Dwarika's Hotel is a luxury hotel in Kathmandu, Nepal. It is located in the Battisputali neighborhood. The hotel is a collection of various traditional heritage Nepali houses that congregate around courtyards and is considered one of Asia's finest hotels. The hotel has 80-rooms, 48 suites and took over 30 years to construct, it has won the UNESCO Asia-Pacific Heritage Award for Culture Heritage Conservation

History

The hotel is known for its efforts in cultural preservation. It started when founder Dwarika Das Shrestha decided to save old wood carvings from traditional Kathmandu buildings that were about to be thrown away. In 1952, Shrestha saw carpenters cutting up an intricately carved wooden pillar of a demolished old building, to use it as firewood. This inspired his lifelong effort to save and reuse these historic carvings. Later put into a room that housed a single masters student from abroad, the carvings garnered such interest that Shrestha found the idea of constructing guest rooms with traditional wood carvings, and thus began the hotel venture. Shrestha also revived the technique of "Dacchiapa," the Newari traditional method of making carved bricks. Shrestha died in 1992.

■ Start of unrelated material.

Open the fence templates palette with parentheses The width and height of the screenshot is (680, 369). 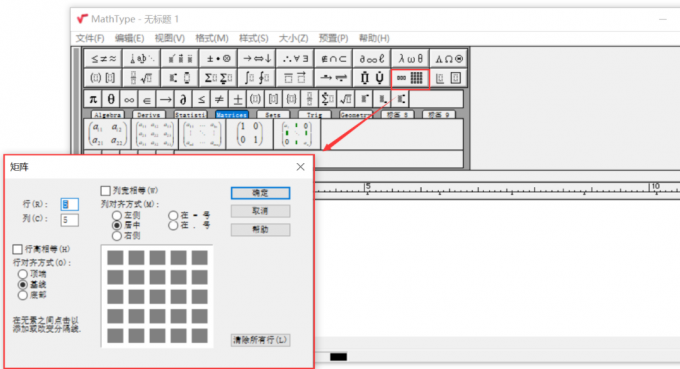102,78
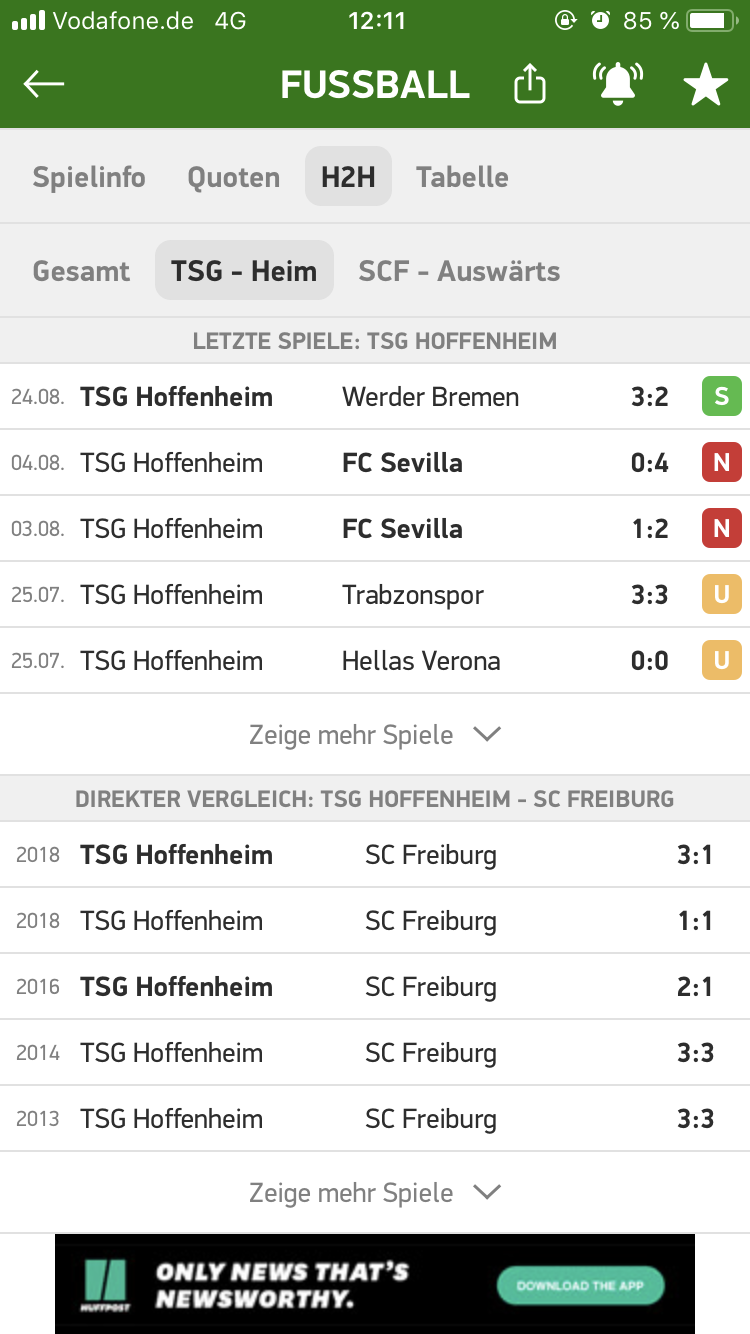
Task: Expand more games under direct comparison section
Action: [375, 1193]
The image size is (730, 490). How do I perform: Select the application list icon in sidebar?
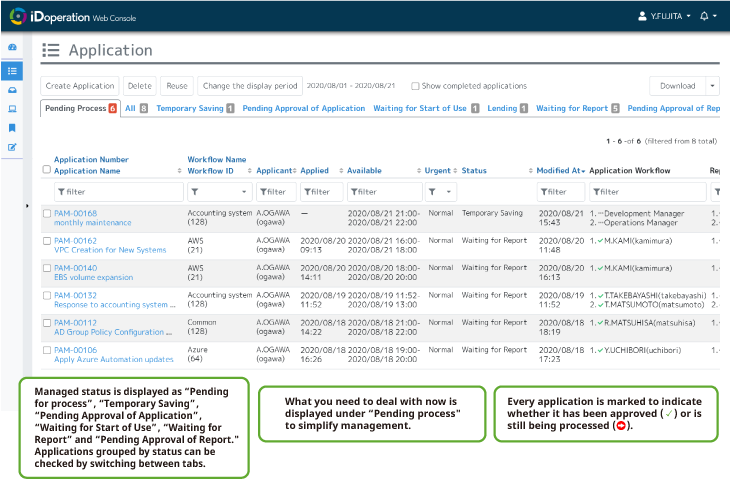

The hotel is still managed by the Shrestha family, and now possesses a large private woodwork collection. The restoration workshop that the late Dwarika Shrestha established in order to revive wood carvings as early as 1962 is still in operation, although only used for significantly damaged pieces

Reception

"The simple, Nepali-style brick building embellished with decorative woodcarvings opened in 1977. For years, its owner, the late Dwarika Das Shrestha, who was also a visionary conservationist, rescued thousands of ancient carved wooden pieces, then employed traditionally trained Nepali craftsmen to integrate them into an atmospheric, ancient looking haven, a virtual oasis in a very busy city."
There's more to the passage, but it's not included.